# WHAT THE TASK ASKS
Would you output the following records verbatim and skip the images in them?

# RECORDS TO PROCESS
____________________

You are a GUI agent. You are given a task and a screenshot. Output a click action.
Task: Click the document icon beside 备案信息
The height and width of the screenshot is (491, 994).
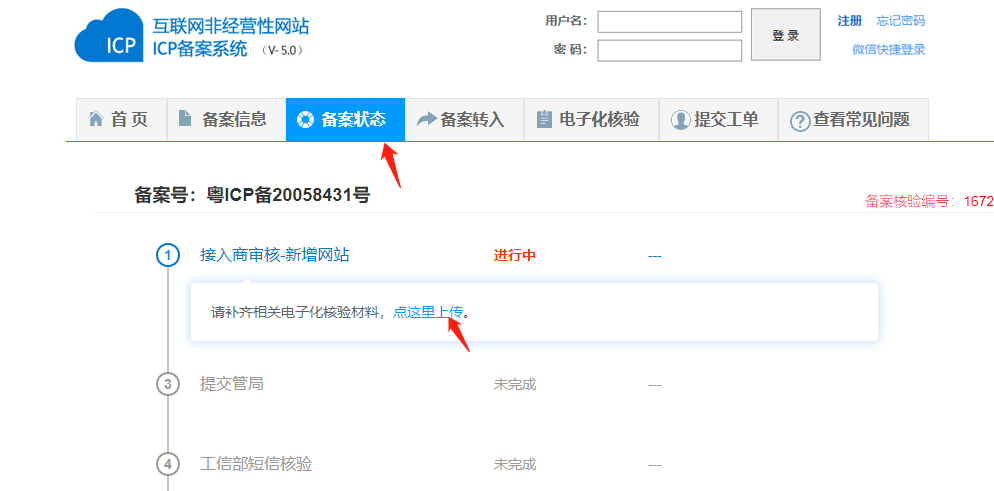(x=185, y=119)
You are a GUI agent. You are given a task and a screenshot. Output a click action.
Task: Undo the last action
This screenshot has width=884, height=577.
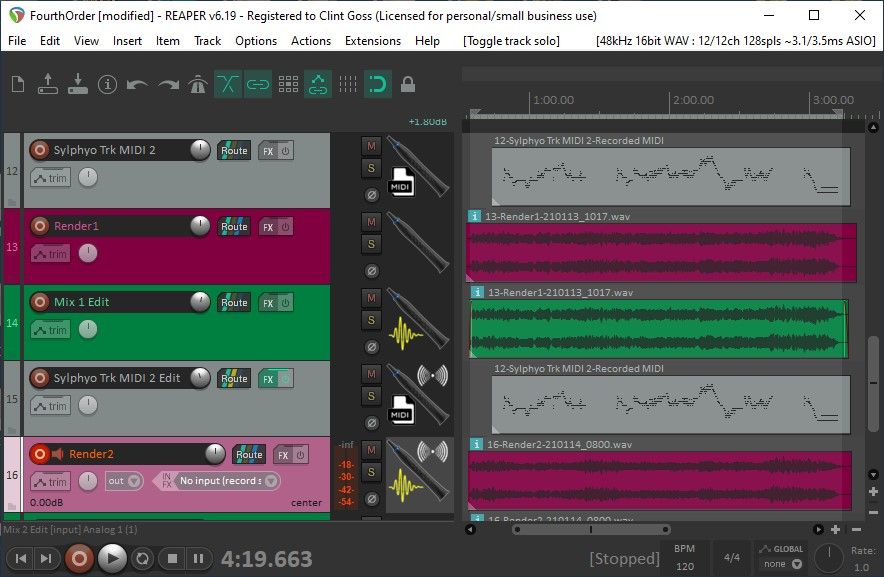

____________________

# OUTPUT FOR THIS EXERCISE
You are a GUI agent. You are given a task and a screenshot. Output a click action.
Task: Click the document icon beside 备案信息
The height and width of the screenshot is (491, 994).
(x=185, y=119)
You are a GUI agent. You are given a task and a screenshot. Output a click action.
Task: Undo the last action
This screenshot has width=884, height=577.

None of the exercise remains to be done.